Personal information
- Full name: Matheus Vieira dos Santos
- Date of birth: 17 May 2001 (age 25)
- Place of birth: Santos, Brazil
- Height: 1.89 m (6 ft 2 in)
- Position: Centre-back

Team information
- Current team: Angelana [it]

Youth career
- 2014–2016: Jabaquara
- 2016–2017: Portuguesa Santista
- 2018–2020: São Paulo
- 2021–2022: Cruzeiro

Senior career*
- Years: Team / Apps / (Gls)
- 2021–2022: Cruzeiro / 0 / (0)
- 2022: Moto Club / 3 / (1)
- 2023: São Caetano / 0 / (0)
- 2024: Sangiustese
- 2024–2025: Ellera Calcio
- 2025–: Angelana [it]

= Matheus Vieira =

Brazilian footballer

Matheus Vieira dos Santos (born 17 May 2001), mostly known as Matheus Vieira, is a Brazilian professional footballer who plays as a centre-back.

==Career==

Born in Santos, Vieira began his career at Jabaquara, also having spells in the youth ranks of Portuguesa Santista, São Paulo FC, and Cruzeiro. In 2021, he was promoted to Cruzeiro EC main team by then-coach Vanderlei Luxemburgo, but did not play. He made his professional debut for Moto Club in the state championship.

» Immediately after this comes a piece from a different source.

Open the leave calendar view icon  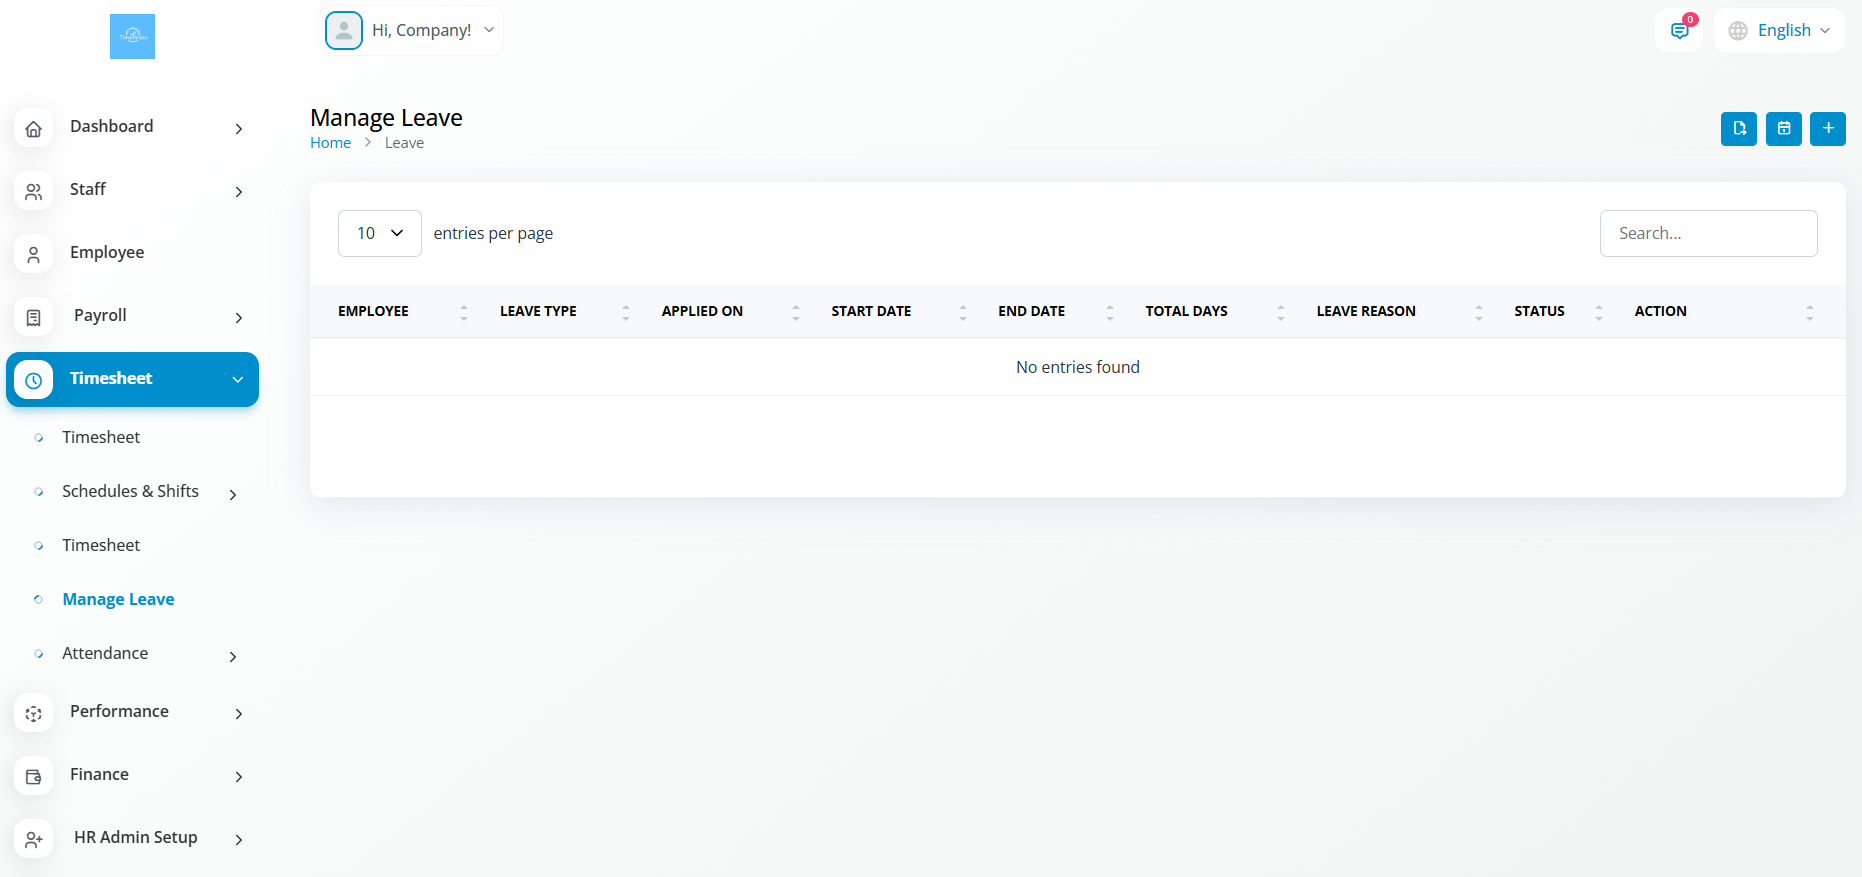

In 2023 he was signed with AD São Caetano, but suffered an ACL injury during pre-season. The player received no assistance and ended up having to undergo surgery and recovery in the Brazilian public health system. In 2024 he restarted his career at AC Sangiustese, in Serie D in Italy. After a spell at Ellera Calcio, in May 2026 Vieira gained the attention of the Brazilian sports media as an example of overcoming adversity, when he became champion in the Eccellenza of Umbria with Angelana 1930.